Grmoja warnte auch vor dem breiteren Kontext der Investitionen in erneuerbare Energien. "Investoren in Windparks amortisieren ihre Anfangsinvestition innerhalb von fünf Jahren, und wir alle zahlen über unsere Rechnungen die Umlage für erneuerbare Energien. Ich hätte nichts dagegen, wenn wir als Gemeinschaft etwas abgeben würden, von dem alle profitieren, aber Windparks sind ausländische Produkte, die Investoren sind meist Ausländer, und der Großteil des Geldes fließt ins Ausland", behauptete er.

Deutsches Abstandsmodell und Naturschutz

Most fordert auch eine Änderung der Abstandsregeln für Windkraftanlagen zu Siedlungen. Nach dem geltenden Raumordnungsplan beträgt der Mindestabstand 800 Meter, doch Klarić betont, dass diese Regel aus einer Zeit stammt, als die Anlagen deutlich niedriger waren. "Wir fordern, nach dem Vorbild Deutschlands eine Regel einzuführen, nach der der Abstand zu Siedlungen das Zehnfache der Anlagenhöhe betragen muss. Wenn die Anlage 200 Meter hoch ist, muss der Mindestabstand zu einem Wohngebiet zwei Kilometer betragen", betonten Grmoja und Klarić.

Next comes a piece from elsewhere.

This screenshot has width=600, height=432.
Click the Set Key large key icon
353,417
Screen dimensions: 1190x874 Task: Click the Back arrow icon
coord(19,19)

Zusätzliche Besorgnis erregt die Tatsache, dass sich das geplante Baugebiet innerhalb des ökologischen Netzwerks Natura 2000 befindet, in einer besonderen Schutzzone für Vögel wie Blauracke, Zwergscharbe und Steinadler. Die Most-Vertreter fordern daher die Erstellung einer neuen, unabhängigen Umweltverträglichkeitsstudie, da die bestehende aus dem Jahr 2022 stammt. Damals waren in der Gespanschaft sieben Windparks in Betrieb, inzwischen sind zwei weitere hinzugekommen.

Häufige Fragen
Warum fordert Most die Aufhebung der Baugenehmigung für den Windpark Dazlina? +
Most behauptet, dass die Genehmigung eine Reihe von Mängeln aufweist und am selben Tag erteilt wurde, an dem die öffentliche Anhörung abgeschlossen wurde, was ihre Transparenz in Frage stellt.
Wie groß ist der Abstand von Windkraftanlagen zu Siedlungen nach den geltenden Vorschriften? +
Nach dem geltenden Raumordnungsplan beträgt der Mindestabstand 800 Meter, doch Most fordert, nach dem Vorbild Deutschlands eine Regel einzuführen, nach der der Abstand das Zehnfache der Anlagenhöhe betragen muss.
Wie hoch ist der Nutzen für die lokale Gemeinschaft aus dem Projekt? +
Nach Angaben von Nikola Grmoja bleiben der lokalen Gemeinschaft pro Kilowatt erzeugtem Strom nur eine Lipa.
Warum wird eine neue Umweltverträglichkeitsstudie gefordert? +
Die bestehende Studie stammt aus dem Jahr 2022, als sieben Windparks in Betrieb waren, inzwischen sind zwei weitere hinzugekommen. Das Gebiet liegt innerhalb des ökologischen Netzwerks Natura 2000.